--- BEGIN Recorded information ---
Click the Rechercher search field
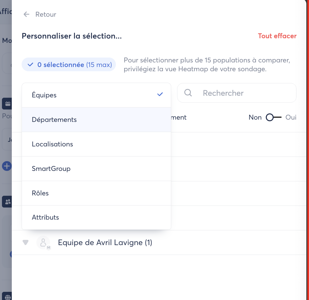309x300 pixels. [242, 93]

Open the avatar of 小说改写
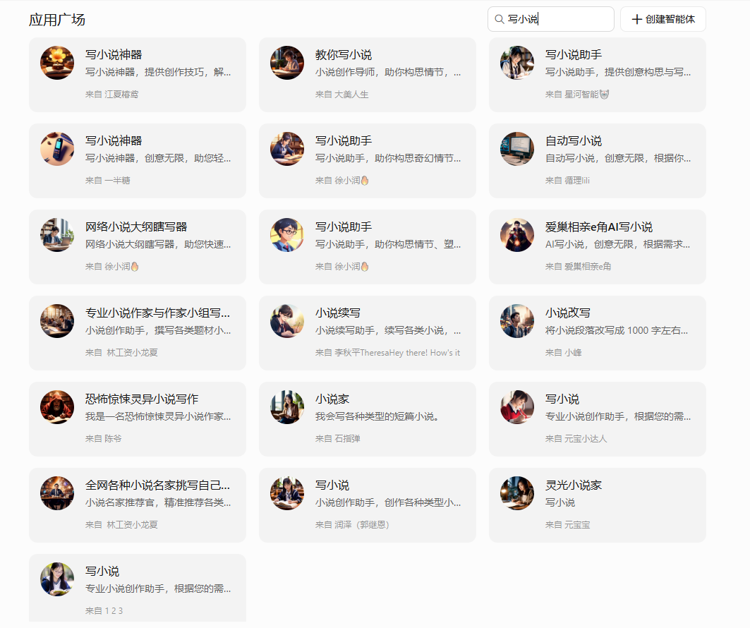(x=517, y=321)
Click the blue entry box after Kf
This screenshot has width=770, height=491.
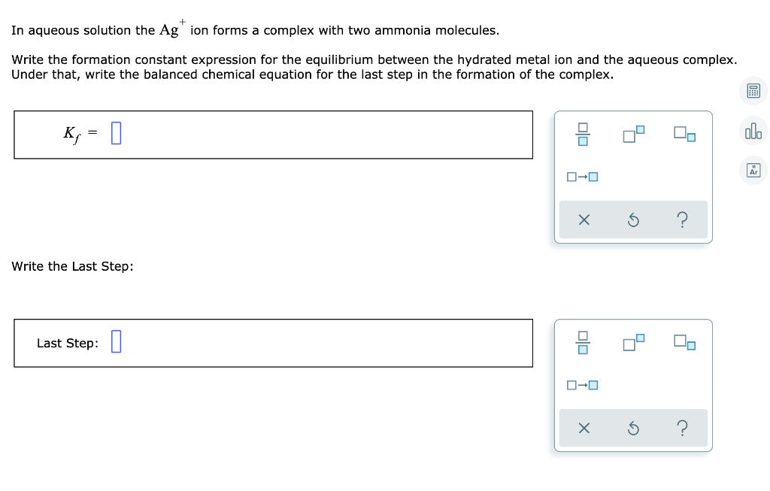[116, 132]
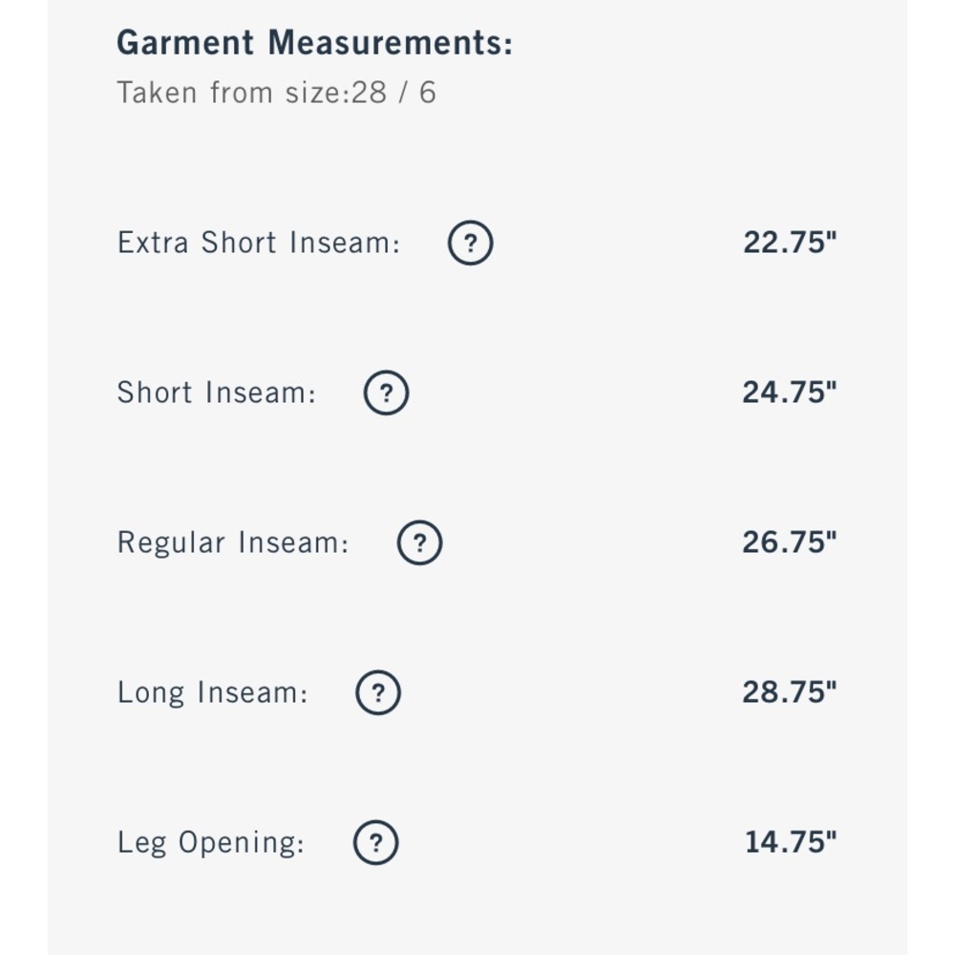The height and width of the screenshot is (955, 955).
Task: Click the Long Inseam label text
Action: (x=213, y=693)
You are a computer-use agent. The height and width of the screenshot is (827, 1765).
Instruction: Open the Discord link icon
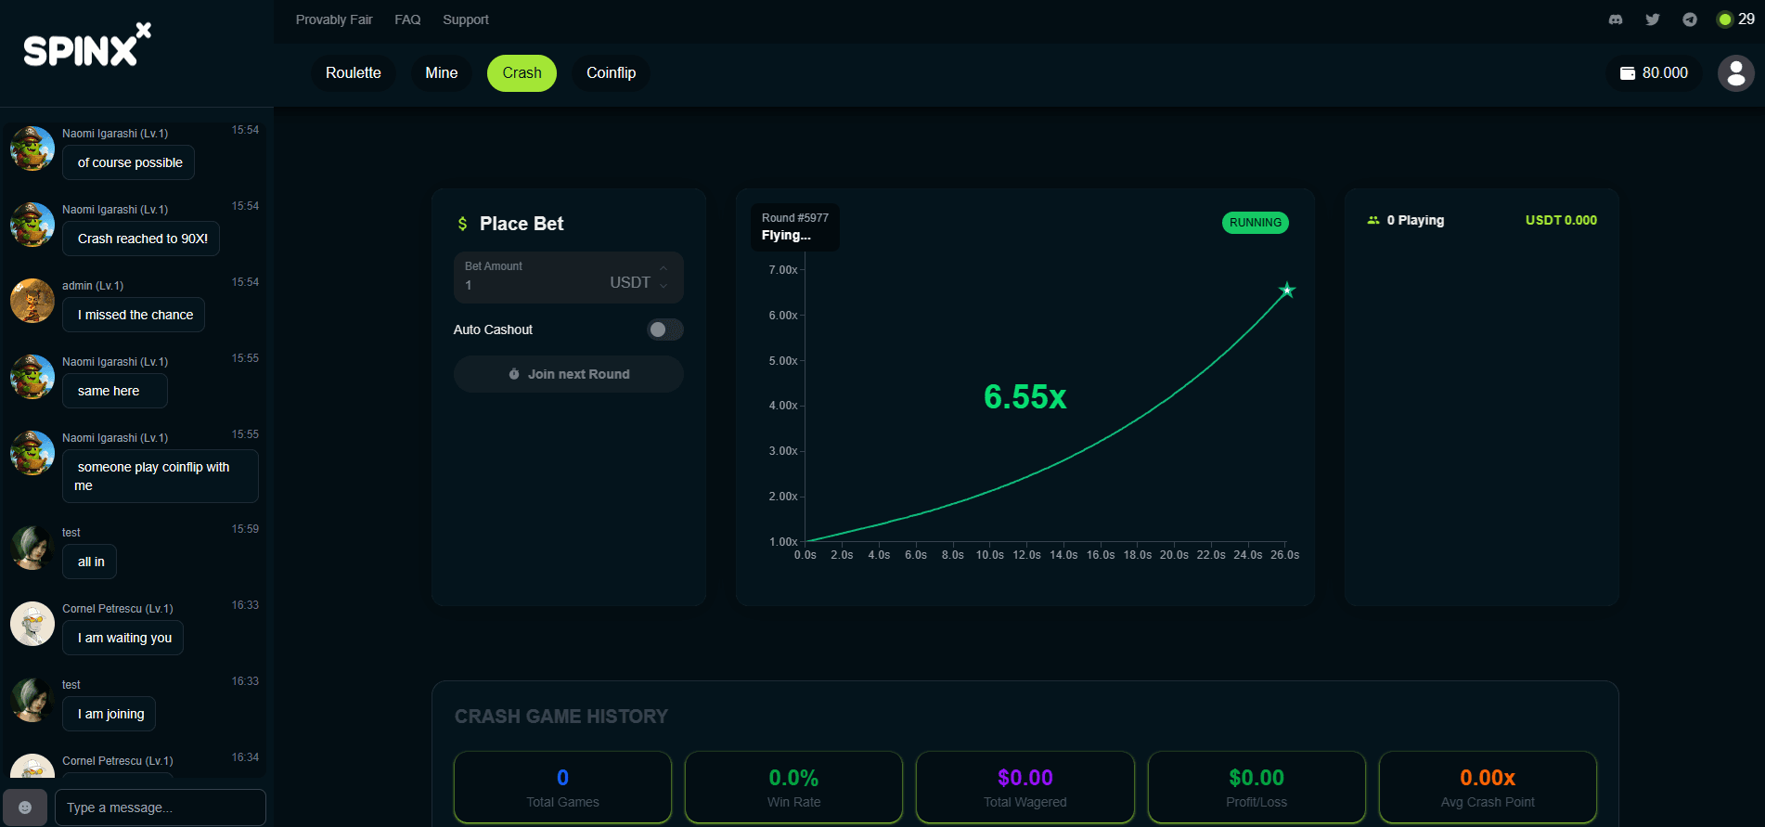1616,19
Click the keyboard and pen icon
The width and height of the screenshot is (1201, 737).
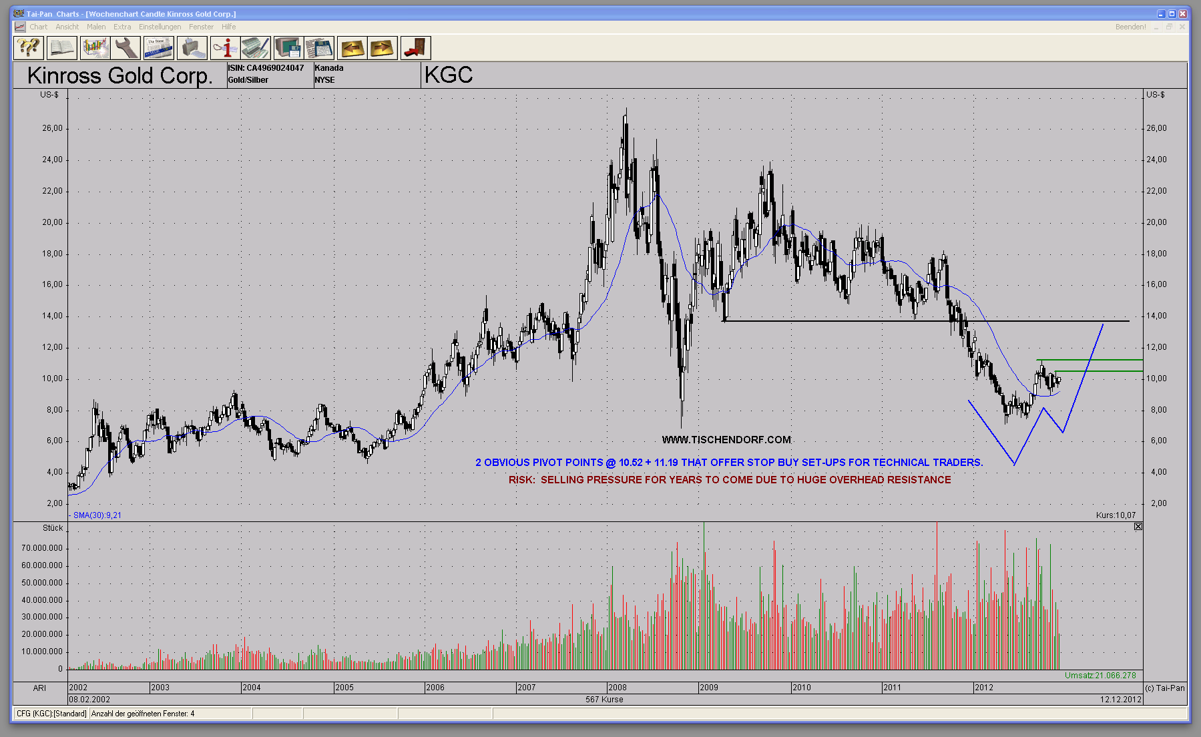256,48
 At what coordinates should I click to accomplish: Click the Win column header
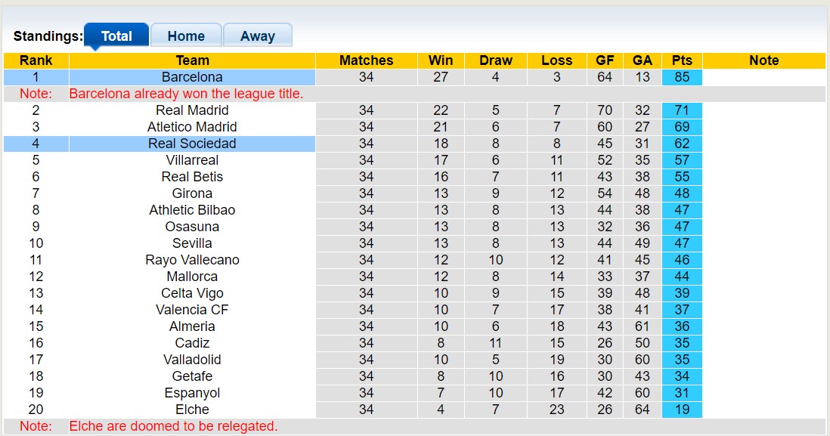pyautogui.click(x=441, y=60)
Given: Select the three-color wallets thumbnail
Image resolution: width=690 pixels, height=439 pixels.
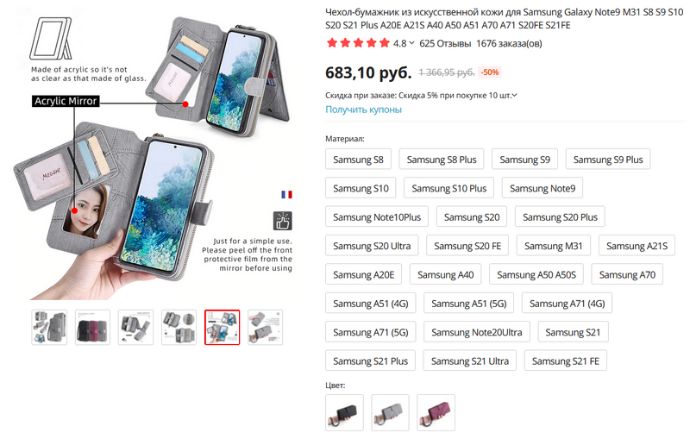Looking at the screenshot, I should 92,327.
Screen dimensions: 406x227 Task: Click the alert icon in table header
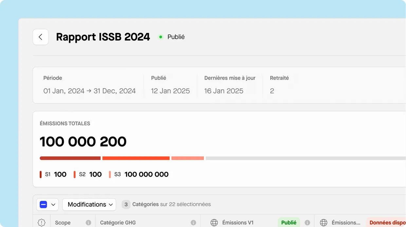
--- END Recorded information ---
_Short exercise_: Could you copy every row above word for word, leaving out the pictures?

_Result below_:
Click the Rechercher search field
309x300 pixels. [242, 93]

Open the avatar of 小说改写
(x=517, y=321)
Click the blue entry box after Kf
This screenshot has width=770, height=491.
[116, 132]
The height and width of the screenshot is (955, 955).
Task: Click the Long Inseam label text
Action: (x=213, y=693)
You are a computer-use agent. The height and width of the screenshot is (827, 1765).
Instruction: Open the Discord link icon
1616,19
Click the keyboard and pen icon
The width and height of the screenshot is (1201, 737).
256,48
 At what coordinates should I click to accomplish: Click the Win column header
pyautogui.click(x=441, y=60)
Given: Select the three-color wallets thumbnail
Image resolution: width=690 pixels, height=439 pixels.
Looking at the screenshot, I should 92,327.
Screen dimensions: 406x227 Task: Click the alert icon in table header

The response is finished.